Harriet Harman

Former MP for Camberwell and Peckham

Challenging Nick Clegg on the Bedroom Tax at Deputy Prime Minist

HH Chamber photo

The Bedroom Tax is a cruel and unfair policy that hits over 600,000 people, including over 400,000 disabled people. At Labour Party conference Ed Miliband announced that the next Labour government will repeal the Bedroom Tax with a fully funded plan to do so without additional borrowing. Today I challenged Nick Clegg on the Government’s justification for the bedroom tax when for 96% of tenants, there is no smaller home to go to and asked him to repeal it.

Ms Harriet Harman (Camberwell and Peckham) (Lab):

Will the Deputy Prime Minister acknowledge that his Government’s justification for the bedroom tax—that it will mean tenants moving to smaller homes—cannot work unless there are smaller homes for them to move to? What is his estimate of the percentage of tenants for whom there is no smaller home to go to?

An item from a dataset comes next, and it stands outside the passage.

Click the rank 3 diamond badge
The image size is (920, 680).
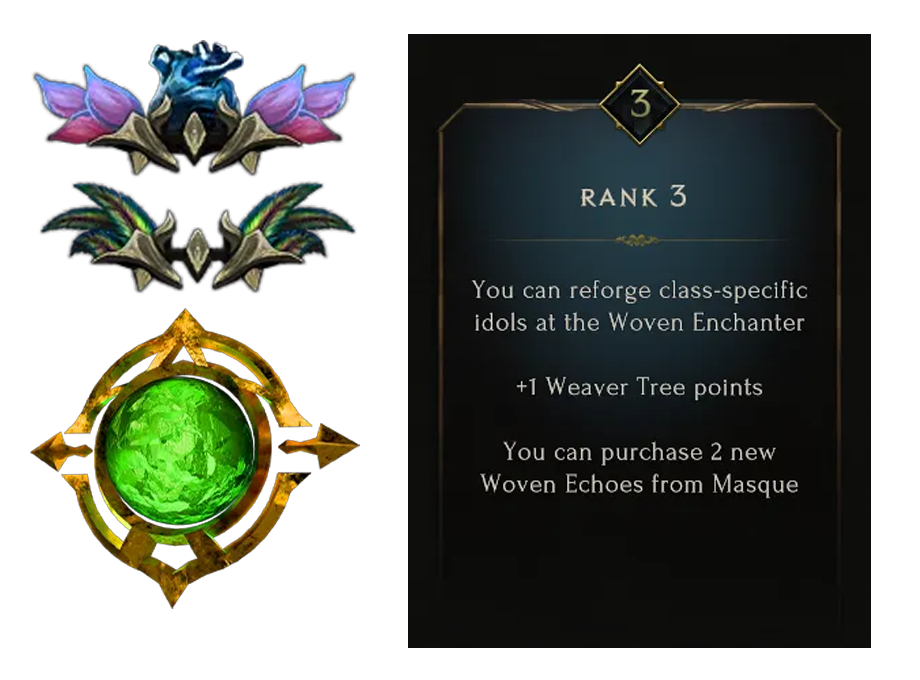click(x=640, y=104)
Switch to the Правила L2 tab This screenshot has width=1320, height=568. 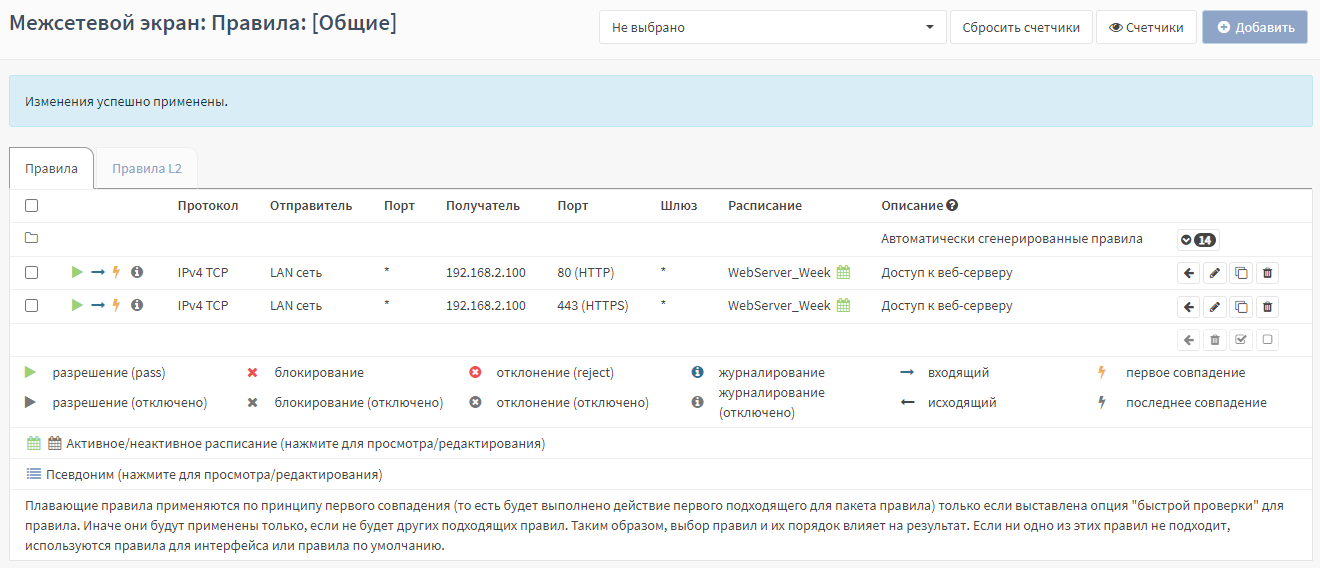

The Deputy Prime Minister:

I totally accept the premise, which is that a change from one system to another involves hard cases that need to be—[Interruption.] That is why we are providing hard cash for hard cases. We have trebled the discretionary housing payments that are available to local councils. I am not in any way seeking to ignore the fact that some individual cases really do need the flexibility and the money from local authorities to enable their circumstances to be dealt with.
Let me say this to the right hon. and learned Lady. If there is a principled objection to this change, I do not understand why, in all the years during which Labour was in government, exactly the same provisions existed for millions of people in the private rented sector.

Ms Harman:

This is the central issue in the Government’s justification for a policy that the Deputy Prime Minister has brought forward and voted for. He obviously does not want to admit that for 96% of tenants, there is no smaller home to go to. No wonder councils are saying that the discretionary housing fund is completely inadequate to help all the families who cannot move and are falling into arrears. Does he recognise that this is a cruel and unfair policy that he should not have voted for? He should repeal it now.